Circumcision critics point to methodological, ethical and legal flaws in these studies. The Australian Journal of Law and Medicine has recently published a critique of three clinical trials from Africa that purport to show that male circumcision reduces female-to-male sexual transmission of HIV by 60 percent. The critique finds that circumcision only prevents HIV transmission by 1.3 percent (not the claimed 60 percent) which is not considered to be clinically significant. Further studies have found a 61 percent relative increase in male-to-female HIV transmission when the male partner is circumcised.

Critics also point to further flaws in these studies. All three of the HIV studies were terminated early, before the incidence of HIV infection in the circumcised group had time to catch up with the men who hadn’t been circumcised. Had the studies been continued for the scheduled time, critics say it’s probable there would have been little statistical significance between the groups. Since the circumcised group would not have engaged in intercourse for a period of time following the surgery, they would have been less likely to contract HIV in the short term.

Those who favor leaving newborn boys intact say U.S. pediatricians should not recommend, or in any way endorse, routinely dispensing with the foreskin—even if amputating it confers some health benefits. They say more solid and comprehensive research needs to be undertaken because there’s still much the medical world doesn’t understand about the protective role of the foreskin in neonates and the role it plays in natural sexual functioning during adulthood. For example, clinical reports suggest that foreskin removal might lead to decreased sexual sensitivity and impotence, especially in older men. This has not been explored in the medical literature. Nor has the possibility that the foreskin may play a role in disease prevention.

With the AAP edging toward a new and stronger endorsement of newborn circumcision, the stage is set once again for a national debate on circumcision, as well as for the education of the public on this issue. The most influential material will likely be offered by physicians, medical ethicists, and others in the medical and scientific community who can share their thinking and research.


Comments

Given what the press has quoted Diekema as saying in recent years, I am disturbed that he is a professional bioethicist. His treatment of intactivism is arrogant and patronising. This amounts to a deficient "bedside manner."

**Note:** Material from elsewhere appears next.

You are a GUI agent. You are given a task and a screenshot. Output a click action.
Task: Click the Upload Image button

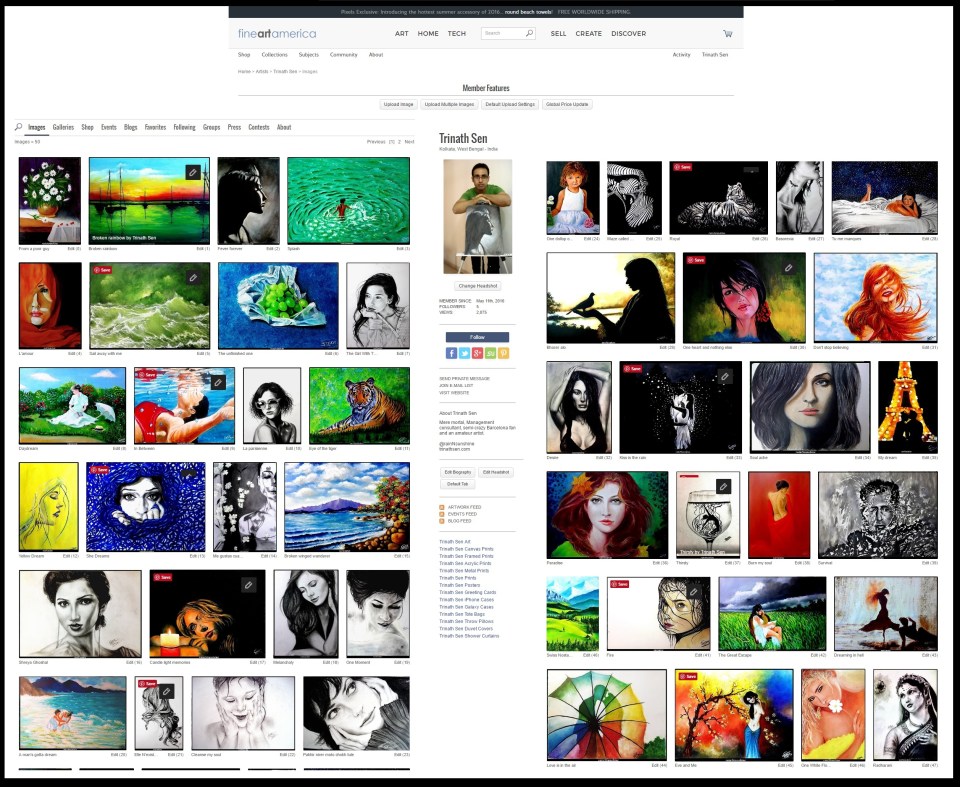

"...that it’s the sort of thing that insurance should be paying for..." There, the cat is out of the bag. The point is not truly the "promotion" of circumcision, but depriving insurers of grounds for refusing to cover it. I am strongly suspect that American pediatricians and obgyns appreciate -- but may refuse to admit -- a raw fact: RIC is going out of fashion among the educated middle class. Doctors know deep down that RIC is primarily about the appearance of the male sexual organs, and as such appreciate that those organs are subject to the vagueries of fashion. But I sense that doctors are angry that financial considerations are speeding this process along, namely because in recent years, a growing fraction of families are out of pocket if they choose to circumcise their newborn sons. In other countries, RIC has faded away when the govt. refuses to pay for it.

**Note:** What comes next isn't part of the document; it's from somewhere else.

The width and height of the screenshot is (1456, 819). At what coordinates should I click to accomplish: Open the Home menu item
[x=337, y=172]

Thank you for drawing attention to Boyle and Hill (2011). You should also have mentioned Robert Van Howe. I warmly agree that the recent literature claiming public health benefits from routine infant circumcision is a deeply flawed literature.

I was elated to read you pick up on a favourite theme of mine, namely that the American medical and sexual literatures are silent or incompetent about the possibility that circumcision:
* May result in a penis whose capacity to perform and enjoy normal adult sexual activity is materially impaired;
* Removes tissues that could be a major player in adult sexual satisfaction, even if the penis is not impaired;
* May exacerbate premature ejaculation and lower the average age of onset of erectile dysfunction.

The way American medicine has been silent about the possible downside of routine circumcision, a downside amply attested to by a lot of anecdotal evidence, is absolutely unconscionable.